#### Excerpted passage

The Waterview Wharf Workshops are an attractive, well-proportioned group of purpose-built maritime industrial buildings on the foreshore of Waterview Bay, Balmain. They form part of the few surviving maritime structures which once stretched along the southern shore of the harbour from Balmain to Garden Island and includes the wharves of Pyrmont, Walsh Bay, Circular Quay and Woolloomooloo.

The Waterview Wharf Workshops site, through erection of the stone sea wall and excavation of the former cliff to provide fill on which the Burns Mill was built, illustrates the importance of the waterfront industrial land in Balmain in the late 19th century.

The Waterview Wharf Workshops are the last significant remnant of the early 20th century maritime industry which was concentrated in Waterview Bay and included Mort's Dock, West's Sail Loft, the UTA Ferry Workshops and Sydney Slipways.

The workshops possess sufficient fabric for the site to be adequately interpreted in industrial archaeological terms.

The workshops are one of the few remaining industrial sites which exhibit, through the wharf access road and the air raid shelter, the effect of the Second World War on the fabric of domestic industrial sites.

===Building 2 (c. 1900)===
Located at the top of the site adjacent to the Zig Zag Reserve. This westernmost building was built at the same time as the lower, c.1900 buildings and is very similar in design and construction, albeit of a much-smaller scale. It has a timber frame with walls clad in corrugated iron, a corrugated asbestos cement roof with skylights and timber floors. It is two storeys, with the same type of windows as found elsewhere on site.

Provides physical evidence of an important historical phase on the site, that of the shipbuilding years of the Adelaide Steamship Company. It relates to the other Edwardian era buildings on the lower part of the site.

Its existing corrugated asbestos roof sheeting replaced an original corrugated iron roof c.1940. There is no ceiling lining and the underside of the roof cladding forms the ceiling.

===Building 1 (c. 1940)===
Constructed approximately when the roadway was built to provide office space, amenities and storage. Built variously of brick fibro and corrugated iron, it is (one of a number of) general-purpose personnel-centred buildings built, indicative of the historical decline in the shipbuilding industry and of Adelaide Steamship Company after the (Second World) war as it provides evidence of the last development phase on the site. It is likely the existing asbestos roof and walls are original fabric. It had ancillary functions and did not play an important role in the industrial use of the site.

== Heritage listing ==
Waterview Wharf Workshops was listed on the New South Wales State Heritage Register on 2 April 1999.

########
#### Excerpted data

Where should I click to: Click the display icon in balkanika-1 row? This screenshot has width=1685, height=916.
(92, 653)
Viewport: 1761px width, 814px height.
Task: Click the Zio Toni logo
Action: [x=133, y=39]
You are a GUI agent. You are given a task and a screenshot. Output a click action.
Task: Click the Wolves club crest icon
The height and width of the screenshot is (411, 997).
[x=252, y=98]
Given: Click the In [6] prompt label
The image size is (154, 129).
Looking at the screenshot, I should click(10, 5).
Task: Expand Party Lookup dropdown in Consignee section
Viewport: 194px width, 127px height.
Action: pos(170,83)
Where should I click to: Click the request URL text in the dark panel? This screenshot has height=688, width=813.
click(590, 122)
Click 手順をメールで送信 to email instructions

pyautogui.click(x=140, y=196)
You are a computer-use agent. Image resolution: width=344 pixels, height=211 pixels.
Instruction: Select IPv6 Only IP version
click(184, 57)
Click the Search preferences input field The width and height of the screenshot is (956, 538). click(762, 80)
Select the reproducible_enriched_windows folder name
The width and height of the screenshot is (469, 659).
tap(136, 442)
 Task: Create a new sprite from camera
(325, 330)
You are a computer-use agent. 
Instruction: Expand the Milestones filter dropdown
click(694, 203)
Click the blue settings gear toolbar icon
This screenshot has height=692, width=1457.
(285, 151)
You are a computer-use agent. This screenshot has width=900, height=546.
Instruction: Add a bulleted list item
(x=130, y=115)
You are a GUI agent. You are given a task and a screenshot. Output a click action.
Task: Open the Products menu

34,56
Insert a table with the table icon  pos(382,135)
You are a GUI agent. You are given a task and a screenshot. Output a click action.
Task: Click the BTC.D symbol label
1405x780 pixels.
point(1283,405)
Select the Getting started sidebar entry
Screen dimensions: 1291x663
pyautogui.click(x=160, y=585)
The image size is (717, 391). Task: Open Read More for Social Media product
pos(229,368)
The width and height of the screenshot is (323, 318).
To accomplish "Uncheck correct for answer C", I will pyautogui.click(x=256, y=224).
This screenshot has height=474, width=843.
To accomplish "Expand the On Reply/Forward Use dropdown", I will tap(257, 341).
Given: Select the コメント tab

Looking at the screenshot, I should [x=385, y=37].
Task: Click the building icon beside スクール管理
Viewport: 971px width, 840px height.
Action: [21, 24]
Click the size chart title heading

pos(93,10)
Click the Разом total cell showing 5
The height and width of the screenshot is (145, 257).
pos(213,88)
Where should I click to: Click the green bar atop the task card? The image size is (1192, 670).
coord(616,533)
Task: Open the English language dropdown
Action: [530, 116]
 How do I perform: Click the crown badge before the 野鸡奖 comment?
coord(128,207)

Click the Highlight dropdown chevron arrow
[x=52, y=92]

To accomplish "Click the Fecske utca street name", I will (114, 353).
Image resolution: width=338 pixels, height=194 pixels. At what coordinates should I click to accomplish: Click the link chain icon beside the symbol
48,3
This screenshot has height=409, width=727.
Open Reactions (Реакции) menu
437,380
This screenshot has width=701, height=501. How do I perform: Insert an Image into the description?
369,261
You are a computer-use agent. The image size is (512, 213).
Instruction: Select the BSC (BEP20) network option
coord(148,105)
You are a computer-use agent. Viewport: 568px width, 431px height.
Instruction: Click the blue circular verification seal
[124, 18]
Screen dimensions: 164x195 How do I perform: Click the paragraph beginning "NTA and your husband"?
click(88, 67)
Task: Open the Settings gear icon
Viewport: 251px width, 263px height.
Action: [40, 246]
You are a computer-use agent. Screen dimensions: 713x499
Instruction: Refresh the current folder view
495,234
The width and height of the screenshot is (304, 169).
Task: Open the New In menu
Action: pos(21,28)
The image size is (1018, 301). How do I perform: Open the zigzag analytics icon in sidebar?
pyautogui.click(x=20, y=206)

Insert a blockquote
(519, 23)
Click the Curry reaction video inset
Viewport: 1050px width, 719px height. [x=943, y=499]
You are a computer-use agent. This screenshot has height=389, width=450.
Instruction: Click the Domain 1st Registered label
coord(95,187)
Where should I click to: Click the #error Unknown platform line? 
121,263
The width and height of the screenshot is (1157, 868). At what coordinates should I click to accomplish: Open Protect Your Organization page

########

_Activities_
1 - Give everything from "The Waterview Wharf Workshops site, through" down to "late 19th century." in the Waterview Wharf Workshops text again, changing "Burns Mill" to "Burns Flour Mill".
2 - Answer these questions using the Waterview Wharf Workshops text:
(a) On what date were the workshops listed on the New South Wales State Heritage Register?
(b) What replaced the original corrugated iron roof of Building 2, and around when?
(c) Which two features show the effect of the Second World War on the site?

_Answers by item number_
1 -
The Waterview Wharf Workshops site, through erection of the stone sea wall and excavation of the former cliff to provide fill on which the Burns Flour Mill was built, illustrates the importance of the waterfront industrial land in Balmain in the late 19th century.

2 -
(a) 2 April 1999.
(b) Corrugated asbestos roof sheeting, around 1940.
(c) The wharf access road and the air raid shelter.